SOURCE
FIG. 6 is partial plan views that show various structural examples of heat generating elements in accordance with embodiment 3 of the present invention;

FIG. 7 is a perspective view showing a structure of a heat generating unit in accordance with embodiment 4 of the present invention;

FIG. 8 is a perspective view showing a structure of a heat generating element in accordance with embodiment 4 of the present invention;

FIG. 9 is perspective views that show various structural examples of other heat generating elements in accordance with embodiment 4 of the present invention;

FIG. 10 is cross-sectional views showing structures of a heat radiating source in a heating apparatus in accordance with embodiment 5 of the present invention;

FIG. 11 is a cross-sectional view showing structures of a heat radiating source and the like in accordance with embodiment 6 of the present invention; and

FIG. 12 is a view showing a schematic structure of a temperature controlling device in the heating apparatus in accordance with embodiment 6 of the present invention.

BEST MODE FOR CARRYING OUT THE INVENTION

Hereinafter, embodiments of a heat generating unit and a heating apparatus using such a heat generating unit in accordance with the present invention will be described with reference to attached drawings.

Embodiment 1

Referring to FIGS. 1 to 3, a heat generating unit in accordance with embodiment 1 of the present invention will be described. FIG. 1 is a plan view showing a structure of the heat generating unit in accordance with embodiment 1. In FIG. 1, since the heat generating unit has an elongated shape, a middle portion thereof is exploded and omitted, and portions near two ends thereof are shown. FIG. 2 is a front view showing one portion of the heat generating element in the heat generating unit of embodiment 1. FIG. 3 is an enlarged view showing one portion of the heat generating unit of embodiment 1 in an enlarged manner.
In the heat generating unit of embodiment 1, an elongated heat generating element 2 is placed inside a glass tube 1 made of transparent quartz glass, and the heat generating element 2 is extended in a longitudinal direction along the glass tube 1. Moreover, the two ends of the glass tube 1 are fused and adhered to be formed into flat plates, and the heat generating element 2 is sealed inside the glass tube 1 together with an inert gas, such as an argon gas, a nitrogen gas, or a mixed gas of an argon gas and a nitrogen gas. The argon gas, nitrogen gas or the mixed gas of the argon gas and nitrogen gas, that is, the inert gas sealed inside the glass tube 1, is used so as to prevent oxidation of the heat generating element 2 made of a carbon-based substance, when used under high temperatures.
As shown in FIG. 1, the heat generating unit of embodiment 1 is provided with a heat generating element 2 having an elongated flat plate shape, which serves as a heat radiator, and holding blocks 3 that are placed on the opposing two ends of the heat generating element 2 so as to sandwich and hold the heat generating element 2. A first internal lead wire member 11A is attached to one of the holding blocks 3 (holding block 3 on the left side in FIG. 1), and a second internal lead wire member 11B is attached to the other holding block 3 (holding block 3 on the right side in FIG. 1). Each of the first internal lead wire member 11A and second internal lead wire member 11B is electrically connected to an external lead wire 9 that is drawn out of each of the two ends of the glass tube 1 through a molybdenum foil 8 embedded into each of fused portions of the two ends of the glass tube 1.

THE REQUEST
List every part of the embodiment 1 heat generating unit that the patent description identifies by a reference numeral, giving each numeral.

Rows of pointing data
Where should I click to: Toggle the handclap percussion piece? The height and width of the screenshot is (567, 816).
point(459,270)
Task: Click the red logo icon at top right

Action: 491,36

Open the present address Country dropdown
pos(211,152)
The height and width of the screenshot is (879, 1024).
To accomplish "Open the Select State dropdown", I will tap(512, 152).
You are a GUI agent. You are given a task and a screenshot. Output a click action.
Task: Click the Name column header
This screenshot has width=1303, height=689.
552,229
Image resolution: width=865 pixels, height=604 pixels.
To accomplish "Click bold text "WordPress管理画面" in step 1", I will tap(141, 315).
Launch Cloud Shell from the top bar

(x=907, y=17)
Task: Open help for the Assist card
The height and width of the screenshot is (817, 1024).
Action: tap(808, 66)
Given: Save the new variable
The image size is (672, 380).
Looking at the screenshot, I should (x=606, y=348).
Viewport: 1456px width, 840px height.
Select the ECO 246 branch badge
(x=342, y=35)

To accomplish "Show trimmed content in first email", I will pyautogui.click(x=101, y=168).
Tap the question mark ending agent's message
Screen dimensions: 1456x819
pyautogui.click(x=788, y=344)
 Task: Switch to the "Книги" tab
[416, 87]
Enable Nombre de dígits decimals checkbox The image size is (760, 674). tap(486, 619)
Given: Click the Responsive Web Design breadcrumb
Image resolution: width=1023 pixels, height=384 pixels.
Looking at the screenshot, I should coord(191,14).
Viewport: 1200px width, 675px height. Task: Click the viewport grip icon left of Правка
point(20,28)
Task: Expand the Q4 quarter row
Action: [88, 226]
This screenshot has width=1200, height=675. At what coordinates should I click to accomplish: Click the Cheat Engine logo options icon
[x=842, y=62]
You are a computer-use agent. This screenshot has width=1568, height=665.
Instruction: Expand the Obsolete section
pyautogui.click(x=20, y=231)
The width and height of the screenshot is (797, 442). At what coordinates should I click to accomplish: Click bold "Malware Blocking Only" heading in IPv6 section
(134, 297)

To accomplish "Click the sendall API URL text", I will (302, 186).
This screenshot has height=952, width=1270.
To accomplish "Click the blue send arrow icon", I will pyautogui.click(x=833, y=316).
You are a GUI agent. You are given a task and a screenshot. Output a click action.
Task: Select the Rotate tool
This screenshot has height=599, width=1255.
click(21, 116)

COMPLETE RESPONSE
- glass tube 1
- heat generating element 2
- holding blocks 3
- molybdenum foil 8
- external lead wire 9
- first internal lead wire member 11A
- second internal lead wire member 11B